La vie quotidienne, au camp, des internés est celle
d'une fourmilière qui s'agite et aussi qui s'organise. "Les cloisons, absentes pour faciliter
la surveillance dans les baraques, sont remplacées par des murs de boue, de brique, de toile, de
tôle... La couche argileuse, imperméable, de la surface du sol est percée; ainsi,
l'eau peut atteindre le sol spongieux et s'écouler... L'un, avec des planches enfoncées
dans le sol, endigue l'éparpillement de sa portion de paille. L'autre s'est construit, à
l'aide d'une claie de rondins, un sommier sur lequel il a déposé un matelas fait d'un sac
de sucre vide bourré de paille..." Un soldat blessé, de la colonne
anarchiste
Durruti, dira: "Jetés là comme des piltragas (morceaux de chair humaine) abandonnés
du monde entier..."
Beaucoup de gestes de
sympathie en faveur
de ces réfugiés de la part des
habitants de Septfonds et des comités
qui se constituent pour leur venir en
aide. Les peintres
Lucien Cadène
et
Hubert Bergère offrent leurs tableaux pour une tombola. Le syndicat des cheminots
de Montauban envoie un camion de légumes secs et verts et du linge de maison et du savon.
Les différents corps de métier (tailleur, cordonnier, horloger,
coiffeur, fabricant de sandales, etc.) apparaissent dans le camp lors du regroupement des réfugiés
en compagnie de travailleurs étrangers de 250 à 400 hommes chacune, commandée par
un militaire français et encadrée par des gradés espagnols. Elles participent aux
corvées du camp et aux travaux d'utilité publique. Une main-d'oeuvre agricole est fournie
à des propriétaires terriens qui ont fait la demande à l'office départemental
de la main-d'oeuvre.
Une masse de réfugiés de Septfonds est transférée
dans toute la France pour travailler dans les usines et sur les chantiers de
l'organisation allemande
Todt, chargée de la construction du mur de l'atlantique.
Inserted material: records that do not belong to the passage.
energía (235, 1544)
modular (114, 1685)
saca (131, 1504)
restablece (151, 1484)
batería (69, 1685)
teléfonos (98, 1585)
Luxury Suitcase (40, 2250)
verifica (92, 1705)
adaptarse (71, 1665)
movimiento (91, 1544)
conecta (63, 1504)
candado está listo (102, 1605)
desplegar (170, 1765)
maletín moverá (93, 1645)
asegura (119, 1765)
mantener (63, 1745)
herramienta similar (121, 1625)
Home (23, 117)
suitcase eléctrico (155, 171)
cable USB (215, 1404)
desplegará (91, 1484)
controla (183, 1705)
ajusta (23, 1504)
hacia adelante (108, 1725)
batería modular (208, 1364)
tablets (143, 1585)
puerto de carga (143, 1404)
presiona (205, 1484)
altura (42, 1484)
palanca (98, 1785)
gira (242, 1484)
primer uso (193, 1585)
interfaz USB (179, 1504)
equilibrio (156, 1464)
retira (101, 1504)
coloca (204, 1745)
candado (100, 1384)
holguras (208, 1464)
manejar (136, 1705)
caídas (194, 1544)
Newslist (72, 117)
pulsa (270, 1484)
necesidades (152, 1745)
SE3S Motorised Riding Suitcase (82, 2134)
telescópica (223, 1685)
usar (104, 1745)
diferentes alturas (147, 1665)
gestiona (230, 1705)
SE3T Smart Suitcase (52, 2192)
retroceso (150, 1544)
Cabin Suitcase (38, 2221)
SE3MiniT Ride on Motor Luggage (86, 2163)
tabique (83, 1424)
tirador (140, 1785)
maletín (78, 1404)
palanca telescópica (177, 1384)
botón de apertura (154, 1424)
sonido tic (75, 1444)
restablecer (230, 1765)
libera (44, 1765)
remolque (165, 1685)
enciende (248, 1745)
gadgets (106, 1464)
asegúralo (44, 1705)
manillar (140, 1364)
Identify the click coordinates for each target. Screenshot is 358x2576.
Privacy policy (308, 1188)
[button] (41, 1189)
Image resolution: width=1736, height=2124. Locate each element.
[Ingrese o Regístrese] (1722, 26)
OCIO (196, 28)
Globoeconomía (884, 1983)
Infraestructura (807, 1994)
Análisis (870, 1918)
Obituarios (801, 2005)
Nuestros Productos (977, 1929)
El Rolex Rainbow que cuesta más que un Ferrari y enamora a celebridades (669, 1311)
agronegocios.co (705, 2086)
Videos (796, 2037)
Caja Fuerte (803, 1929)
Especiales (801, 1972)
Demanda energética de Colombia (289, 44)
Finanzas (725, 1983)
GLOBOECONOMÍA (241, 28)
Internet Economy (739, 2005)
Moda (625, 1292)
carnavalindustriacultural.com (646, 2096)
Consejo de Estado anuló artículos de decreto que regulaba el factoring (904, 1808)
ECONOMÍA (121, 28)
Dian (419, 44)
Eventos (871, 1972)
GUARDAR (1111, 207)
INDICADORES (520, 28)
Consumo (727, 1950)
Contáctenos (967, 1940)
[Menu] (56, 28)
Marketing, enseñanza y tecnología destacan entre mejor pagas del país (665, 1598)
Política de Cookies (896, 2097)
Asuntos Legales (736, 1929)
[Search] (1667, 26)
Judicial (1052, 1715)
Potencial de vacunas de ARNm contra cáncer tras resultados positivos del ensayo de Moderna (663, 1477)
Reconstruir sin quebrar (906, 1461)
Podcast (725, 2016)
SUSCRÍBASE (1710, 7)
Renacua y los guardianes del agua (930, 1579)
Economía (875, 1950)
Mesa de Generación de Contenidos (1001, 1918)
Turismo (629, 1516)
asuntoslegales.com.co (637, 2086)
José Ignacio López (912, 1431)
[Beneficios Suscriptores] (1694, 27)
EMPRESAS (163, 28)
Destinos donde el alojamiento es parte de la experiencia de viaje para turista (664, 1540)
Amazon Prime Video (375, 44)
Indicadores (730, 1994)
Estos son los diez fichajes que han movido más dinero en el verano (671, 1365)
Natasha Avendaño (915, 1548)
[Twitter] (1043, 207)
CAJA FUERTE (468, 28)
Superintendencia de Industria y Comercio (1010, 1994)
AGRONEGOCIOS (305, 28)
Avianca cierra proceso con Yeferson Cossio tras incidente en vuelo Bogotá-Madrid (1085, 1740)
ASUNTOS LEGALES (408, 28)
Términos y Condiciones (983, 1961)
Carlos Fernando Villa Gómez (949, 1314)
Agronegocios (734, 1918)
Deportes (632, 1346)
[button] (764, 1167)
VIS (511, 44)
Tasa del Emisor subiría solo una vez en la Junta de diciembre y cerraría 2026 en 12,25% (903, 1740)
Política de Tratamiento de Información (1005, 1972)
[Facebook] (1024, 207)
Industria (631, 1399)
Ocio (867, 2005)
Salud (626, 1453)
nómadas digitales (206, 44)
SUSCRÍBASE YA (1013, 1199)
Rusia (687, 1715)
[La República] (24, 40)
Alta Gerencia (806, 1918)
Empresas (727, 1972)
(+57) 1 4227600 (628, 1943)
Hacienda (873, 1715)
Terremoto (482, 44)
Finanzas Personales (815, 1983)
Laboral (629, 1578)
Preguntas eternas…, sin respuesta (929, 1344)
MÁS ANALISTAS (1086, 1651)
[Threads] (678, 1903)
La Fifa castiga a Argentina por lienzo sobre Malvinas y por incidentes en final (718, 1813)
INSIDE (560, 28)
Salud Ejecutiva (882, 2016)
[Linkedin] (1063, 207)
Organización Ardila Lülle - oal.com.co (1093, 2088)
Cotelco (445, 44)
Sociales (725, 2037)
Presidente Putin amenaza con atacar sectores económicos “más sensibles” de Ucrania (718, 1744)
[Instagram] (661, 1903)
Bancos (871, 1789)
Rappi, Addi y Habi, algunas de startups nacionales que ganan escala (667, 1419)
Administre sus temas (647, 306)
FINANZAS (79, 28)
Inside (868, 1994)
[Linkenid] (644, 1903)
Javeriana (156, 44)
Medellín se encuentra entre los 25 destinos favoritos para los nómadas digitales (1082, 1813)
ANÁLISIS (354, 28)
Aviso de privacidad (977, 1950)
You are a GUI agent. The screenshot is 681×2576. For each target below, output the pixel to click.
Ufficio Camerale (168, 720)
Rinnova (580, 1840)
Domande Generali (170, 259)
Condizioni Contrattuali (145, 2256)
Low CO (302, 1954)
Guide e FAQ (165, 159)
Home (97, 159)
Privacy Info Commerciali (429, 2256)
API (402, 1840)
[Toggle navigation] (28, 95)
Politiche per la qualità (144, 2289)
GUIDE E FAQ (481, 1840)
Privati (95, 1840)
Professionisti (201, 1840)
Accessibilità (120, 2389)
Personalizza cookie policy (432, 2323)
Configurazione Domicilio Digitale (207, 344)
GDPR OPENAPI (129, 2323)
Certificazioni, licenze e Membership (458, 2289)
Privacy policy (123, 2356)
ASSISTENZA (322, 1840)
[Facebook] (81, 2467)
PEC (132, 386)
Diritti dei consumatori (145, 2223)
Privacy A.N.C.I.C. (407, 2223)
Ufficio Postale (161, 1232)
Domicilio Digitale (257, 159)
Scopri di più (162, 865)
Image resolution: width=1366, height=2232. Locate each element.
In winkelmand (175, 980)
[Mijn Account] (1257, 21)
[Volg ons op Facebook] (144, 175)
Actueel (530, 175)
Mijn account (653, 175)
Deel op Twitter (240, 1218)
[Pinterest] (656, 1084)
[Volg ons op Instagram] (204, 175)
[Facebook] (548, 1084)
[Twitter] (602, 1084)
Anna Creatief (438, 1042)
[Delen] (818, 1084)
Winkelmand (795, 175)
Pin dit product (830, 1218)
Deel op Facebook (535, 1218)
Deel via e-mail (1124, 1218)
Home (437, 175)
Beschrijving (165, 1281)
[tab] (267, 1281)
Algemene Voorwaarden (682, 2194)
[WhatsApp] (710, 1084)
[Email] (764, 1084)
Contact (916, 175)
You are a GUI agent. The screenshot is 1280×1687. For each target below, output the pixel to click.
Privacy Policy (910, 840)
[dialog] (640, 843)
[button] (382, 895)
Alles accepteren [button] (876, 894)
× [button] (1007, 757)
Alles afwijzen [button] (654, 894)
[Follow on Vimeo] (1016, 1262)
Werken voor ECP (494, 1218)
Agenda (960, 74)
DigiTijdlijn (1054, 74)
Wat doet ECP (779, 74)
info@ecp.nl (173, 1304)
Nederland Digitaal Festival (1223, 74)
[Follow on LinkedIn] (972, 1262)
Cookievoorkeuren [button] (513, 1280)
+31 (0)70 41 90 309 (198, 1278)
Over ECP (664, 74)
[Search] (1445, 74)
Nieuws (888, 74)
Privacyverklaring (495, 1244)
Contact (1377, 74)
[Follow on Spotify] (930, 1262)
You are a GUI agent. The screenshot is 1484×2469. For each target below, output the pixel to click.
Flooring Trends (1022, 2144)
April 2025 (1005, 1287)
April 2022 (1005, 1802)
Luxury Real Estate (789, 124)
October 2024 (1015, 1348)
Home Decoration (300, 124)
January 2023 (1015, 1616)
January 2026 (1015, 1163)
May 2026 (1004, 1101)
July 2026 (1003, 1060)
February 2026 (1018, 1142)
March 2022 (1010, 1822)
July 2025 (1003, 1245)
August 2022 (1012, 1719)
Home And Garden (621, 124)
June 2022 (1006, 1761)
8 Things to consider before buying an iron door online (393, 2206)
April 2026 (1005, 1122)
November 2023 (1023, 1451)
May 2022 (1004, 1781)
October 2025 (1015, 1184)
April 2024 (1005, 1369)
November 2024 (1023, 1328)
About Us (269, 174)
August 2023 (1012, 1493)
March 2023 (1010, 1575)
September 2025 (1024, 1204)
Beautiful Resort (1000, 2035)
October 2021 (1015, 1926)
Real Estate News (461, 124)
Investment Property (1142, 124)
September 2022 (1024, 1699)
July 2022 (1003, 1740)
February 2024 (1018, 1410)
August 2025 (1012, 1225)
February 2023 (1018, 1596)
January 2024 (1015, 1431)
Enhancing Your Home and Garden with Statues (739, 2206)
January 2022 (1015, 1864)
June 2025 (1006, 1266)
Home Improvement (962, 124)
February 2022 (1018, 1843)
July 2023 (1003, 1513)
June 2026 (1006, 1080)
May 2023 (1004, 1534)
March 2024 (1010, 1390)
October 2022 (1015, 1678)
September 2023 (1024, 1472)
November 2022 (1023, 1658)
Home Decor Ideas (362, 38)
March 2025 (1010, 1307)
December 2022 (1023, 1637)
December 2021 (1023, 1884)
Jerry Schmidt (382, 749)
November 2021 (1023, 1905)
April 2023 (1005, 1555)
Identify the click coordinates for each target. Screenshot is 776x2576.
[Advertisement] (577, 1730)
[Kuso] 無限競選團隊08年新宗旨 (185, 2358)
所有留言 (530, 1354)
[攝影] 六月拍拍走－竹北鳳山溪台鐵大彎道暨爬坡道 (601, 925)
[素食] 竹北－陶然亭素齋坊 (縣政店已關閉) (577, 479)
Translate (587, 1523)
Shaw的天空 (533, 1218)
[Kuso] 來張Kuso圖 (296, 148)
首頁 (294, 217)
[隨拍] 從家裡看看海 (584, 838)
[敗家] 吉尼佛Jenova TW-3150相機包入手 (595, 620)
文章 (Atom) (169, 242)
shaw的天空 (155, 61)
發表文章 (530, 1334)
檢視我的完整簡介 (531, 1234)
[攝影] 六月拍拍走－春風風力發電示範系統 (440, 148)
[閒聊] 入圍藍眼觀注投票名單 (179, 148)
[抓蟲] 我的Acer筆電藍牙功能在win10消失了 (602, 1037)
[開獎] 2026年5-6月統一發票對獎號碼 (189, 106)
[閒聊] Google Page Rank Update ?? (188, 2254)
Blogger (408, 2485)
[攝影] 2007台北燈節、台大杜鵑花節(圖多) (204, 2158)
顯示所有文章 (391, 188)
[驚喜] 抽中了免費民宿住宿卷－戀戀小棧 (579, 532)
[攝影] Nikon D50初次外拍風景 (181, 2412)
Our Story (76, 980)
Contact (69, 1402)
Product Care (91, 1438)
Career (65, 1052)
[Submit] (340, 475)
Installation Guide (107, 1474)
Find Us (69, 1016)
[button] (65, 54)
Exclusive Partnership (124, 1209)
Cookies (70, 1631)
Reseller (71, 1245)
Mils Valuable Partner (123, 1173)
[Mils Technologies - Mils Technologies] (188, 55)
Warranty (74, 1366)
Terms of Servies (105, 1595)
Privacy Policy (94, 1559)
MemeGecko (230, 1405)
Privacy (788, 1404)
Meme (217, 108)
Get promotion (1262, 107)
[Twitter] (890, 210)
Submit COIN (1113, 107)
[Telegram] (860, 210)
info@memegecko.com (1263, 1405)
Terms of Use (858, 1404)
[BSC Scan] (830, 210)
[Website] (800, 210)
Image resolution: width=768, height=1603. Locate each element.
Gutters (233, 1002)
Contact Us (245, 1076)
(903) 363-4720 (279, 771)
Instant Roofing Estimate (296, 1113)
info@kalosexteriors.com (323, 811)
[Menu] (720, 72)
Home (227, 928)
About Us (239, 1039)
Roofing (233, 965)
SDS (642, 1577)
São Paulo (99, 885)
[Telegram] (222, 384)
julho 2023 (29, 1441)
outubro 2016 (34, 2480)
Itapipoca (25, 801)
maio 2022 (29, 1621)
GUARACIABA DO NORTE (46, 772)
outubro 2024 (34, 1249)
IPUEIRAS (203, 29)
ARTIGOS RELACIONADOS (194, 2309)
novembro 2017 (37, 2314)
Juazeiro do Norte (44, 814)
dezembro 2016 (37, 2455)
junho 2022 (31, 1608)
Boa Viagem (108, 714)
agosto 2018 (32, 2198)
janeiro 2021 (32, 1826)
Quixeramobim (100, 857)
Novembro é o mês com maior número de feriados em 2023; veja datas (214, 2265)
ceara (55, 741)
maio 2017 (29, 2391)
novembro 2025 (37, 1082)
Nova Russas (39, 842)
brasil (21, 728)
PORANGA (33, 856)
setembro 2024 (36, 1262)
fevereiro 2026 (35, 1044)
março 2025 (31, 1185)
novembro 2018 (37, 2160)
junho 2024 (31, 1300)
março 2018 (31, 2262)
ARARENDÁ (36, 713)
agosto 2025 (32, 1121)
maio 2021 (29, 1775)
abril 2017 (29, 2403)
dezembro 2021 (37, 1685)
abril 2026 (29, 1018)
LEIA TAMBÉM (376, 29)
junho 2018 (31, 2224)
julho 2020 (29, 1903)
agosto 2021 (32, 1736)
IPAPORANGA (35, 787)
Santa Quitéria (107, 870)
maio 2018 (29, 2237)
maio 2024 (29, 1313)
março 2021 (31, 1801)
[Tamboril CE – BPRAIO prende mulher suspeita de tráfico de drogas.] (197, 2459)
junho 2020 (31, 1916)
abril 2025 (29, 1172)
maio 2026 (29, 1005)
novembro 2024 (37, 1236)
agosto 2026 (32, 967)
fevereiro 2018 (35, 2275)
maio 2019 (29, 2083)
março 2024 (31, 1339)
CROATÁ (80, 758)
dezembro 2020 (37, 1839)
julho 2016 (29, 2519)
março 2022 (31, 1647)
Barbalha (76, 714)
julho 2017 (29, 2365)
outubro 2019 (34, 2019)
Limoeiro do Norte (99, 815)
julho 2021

Mais les indésirables,
propagandistes extrémistes, suspect, etc., se retrouvent au camp du Vernet-d'Ariège (au
bord de la route nationale 20, entre Pamiers et Saverdun), camp répressif pour individus dangereux
pour l'ordre public et la sécurité nationale. Certains travailleurs espagnols seront déportés
au camp de Mauthausen. Le camp de Septfonds deviendra un centre de rassemblement pour individus dangereux:
Juifs, Allemands, Autrichiens, polonais, y seront internés. Enfin, des Français, accusés
de collaboration après la libération, en seront les derniers "utilisateurs".